En todo, con la ciudad común, diría Aristóteles en su Política, se manifiesta lo propio, lo particular. La mentira prehistórica, quizás acotada como una estrategia del grupo o el clan, pasa a ser cuestión de gobierno personal o de gestión de uno mismo. Habrá quien tome el camino de la Ética (o la sinceridad) o el de la Poética (o la artimaña). Tal vez en un mundo enredado como el que desde entonces se ha construido, la virtud esté en su justo medio, pues la sinceridad exige artimañas para lograr éxitos y queda dicho que la artimaña no vive sin la verdad.
La verdad oscura: el hábito no hace al monje
Aunque el patrón de la mentira queda fijado ya en periodos anteriores, los contextos históricos perfilarán un estilo característico. El arte medieval podría caracterizarse por el férreo control de la verdad sobre la mentira. Quizá los dioses embriagados y juguetones de la época clásica necesitaban el látigo redentor del Dios cristiano. San Agustín de Hipona o Santo Tomás de Aquino podrían verse como los azotadores. No obstante tanto uno como otro azotador no dejarán de reconocerle a la farsa su vivir inevitable, y el último casi hasta su virtud para ciertos casos; y es que la verdad beata no puede disimular la mentira oculta en los hábitos.
El rigor de la moral cristiana habrá de hacer su cruzada contra el pecado de mentir. La propia consolidación de la institución eclesiástica conlleva la persecución del hereje a través de su desenmascaramiento. La iglesia se previene contra el falso testimonio y la falsificación de la creencia. Se levantan primero las gruesas murallas románicas contra la mentira y después las apologéticas cumbres góticas de la verdad pero cada piedra habrá de tener sus sombras.
El mundo inestable de invasiones, de avances y repliegues, de fragmentación fronteriza... disuelve en gran medida el mundo urbano en Occidente. La vida se simplifica en cuanto a las relaciones de sociedad en un mundo rural y campesino, la mentira pierde matices y colorido a costa de una verdad elemental. Pero la Ciudad de Dios sigue levantada en cada aldea y los clérigos sostienen las verdades heredadas junto con las sospechas de infamia. San Agustín había acertado a desconfiar del hombre, que por su voluntad miente.
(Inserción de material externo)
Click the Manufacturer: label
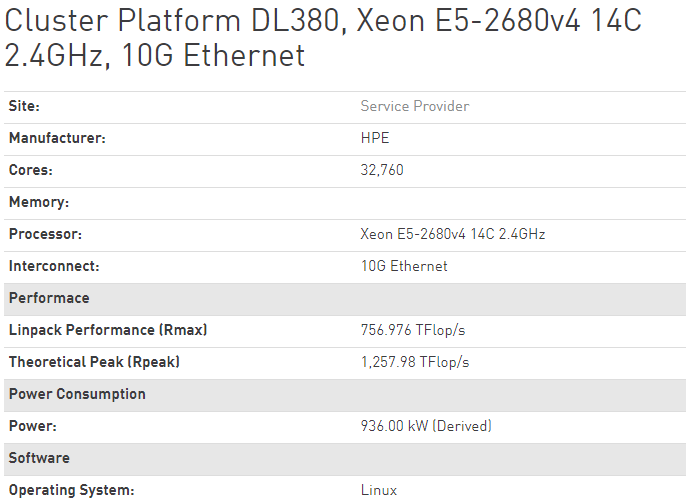Image resolution: width=689 pixels, height=503 pixels. (57, 138)
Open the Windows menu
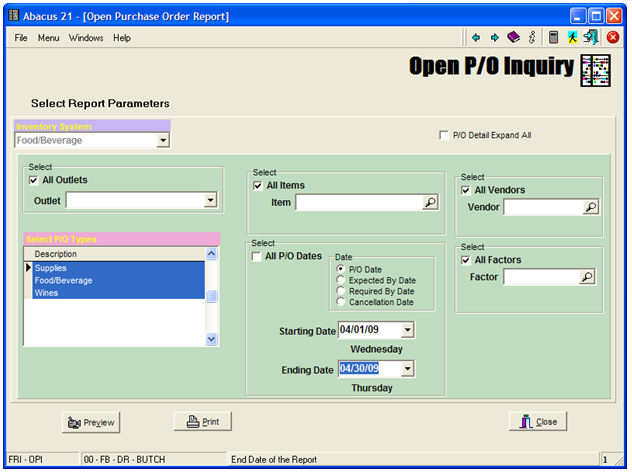 click(86, 38)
A la luz ilustrada de la Iglesia flotan las manchas oscuras, porque la figura pecadora del farsante refleja de la del honesto cristiano (cristiano puede traducirse aquí casi por ciudadano, aunque viva en el campo o en una villa).
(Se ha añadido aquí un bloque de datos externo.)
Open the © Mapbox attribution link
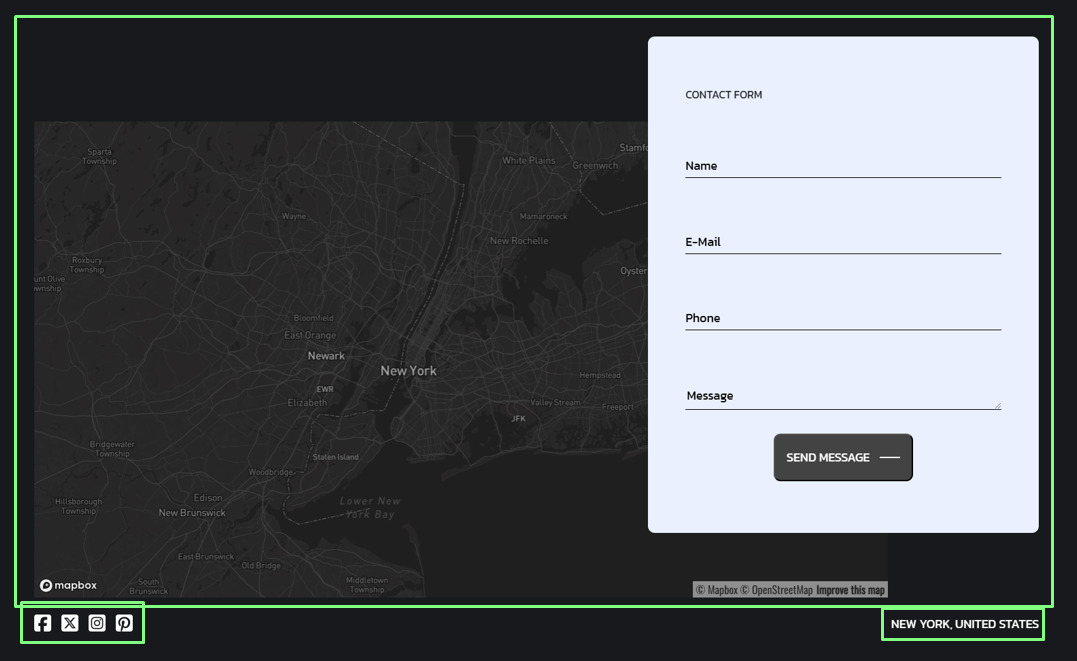Viewport: 1077px width, 661px height. [716, 590]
Con los tiempos viene una secularización de los hábitos, y los hábitos tienen su aprovechamiento tanto para el que se disfraza como para el que repara en la vanidad del que se los pone. La verdad ensalzada como virtud de esta época emociona la vanidad del hombre y la mentira saca tajada. Al efecto nos alecciona la famosa fábula del Cuervo y el Zorro en El Conde Lucanor de Don Juan Manuel (la mentira es una treta que se aprovecha de la vanidad de un hábito tomado por verdad):
Una vez halló el cuervo un gran pedazo de queso, y se subió a un árbol para poder comérselo más a gusto, sin recelo y sin estorbo de nadie. Y cuando así estaba, pasó el zorro por el pie del árbol, y apenas vio el queso que tenía el cuervo se puso a tramar el modo de quitárselo. Y, por ello, empezó a hablar de esta manera:
—«Don Cuervo, hace mucho tiempo que oí hablar de vos y de vuestra nobleza y apostura. Y aunque os he buscado, no ha sido voluntad de Dios ni ventura mía el que os hallara hasta este momento. Y para que veáis que no os lo digo por lisonja, enumeraré tanto las aposturas que en vos veo como aquellas cosas en que, según las gentes, no sois tan apuesto.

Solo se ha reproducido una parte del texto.